In any case, each project is unique and has its requirements and dependencies, so this is just an example. Still, the CLI approach (using the Messenger component) makes much more sense, and I would follow this approach. But this is a personal preference.

I hope I made myself clear about why we should not consider this approach.

Warm regards,

sylfabre commented 2 years ago

@DavidGarciaCat thank you for your time and this very precise answer.

Please please stop debate about vendors in your responses as I'm not asking for something to support all PHP frameworks out there, or attached to a given one. You're right, each framework has its own way of handling HTTP requests. And Google shows that it exists adapters to convert back and forth between frameworks-specific requests and PSR-7 requests. So this discussion about vendors is really off-topic here.

Your point about answering ASAP a 200 response to Mailgun server is a good point. And yes using a queue (like Symfony Messenger) is the best way to respond to webhook requests. I think the easiest way is to queue the whole requests' JSON payload.

Anyway, at some point, this payload must be processed by your customers' apps. Parsing this payload requires Mailgun internals knowledge: it is not project-specific.

In my opinion a good SDK should provide whatever tool to ease the integration including parsing a webhook request payload to a strictly typed DTO in a way you see fit to your needs :)

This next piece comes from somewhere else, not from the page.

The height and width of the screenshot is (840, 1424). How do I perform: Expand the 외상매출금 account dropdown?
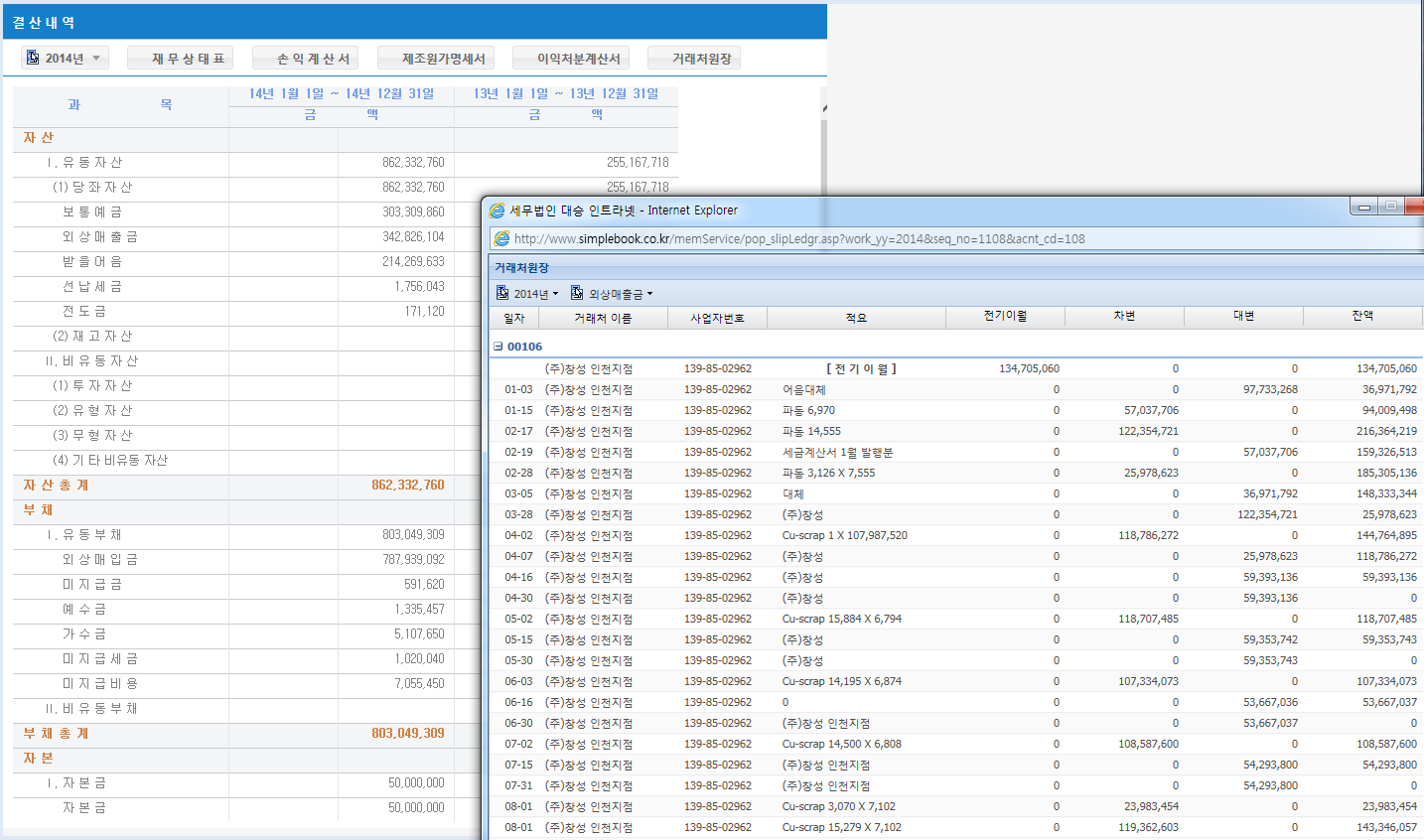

DavidGarciaCat commented 2 years ago

If I understood your point correctly, then what you are trying to say is build the object from a JSON Payload. If this is the case, then the solution is getting the ID of the webhook itself and then calling the method we have to get the latest, updated data:

https://github.com/mailgun/mailgun-php/blob/master/src/Api/Webhook.php#L79-L86

By passing both the domain and webbook id there, you will get the object you want and will make sure the data is up to date.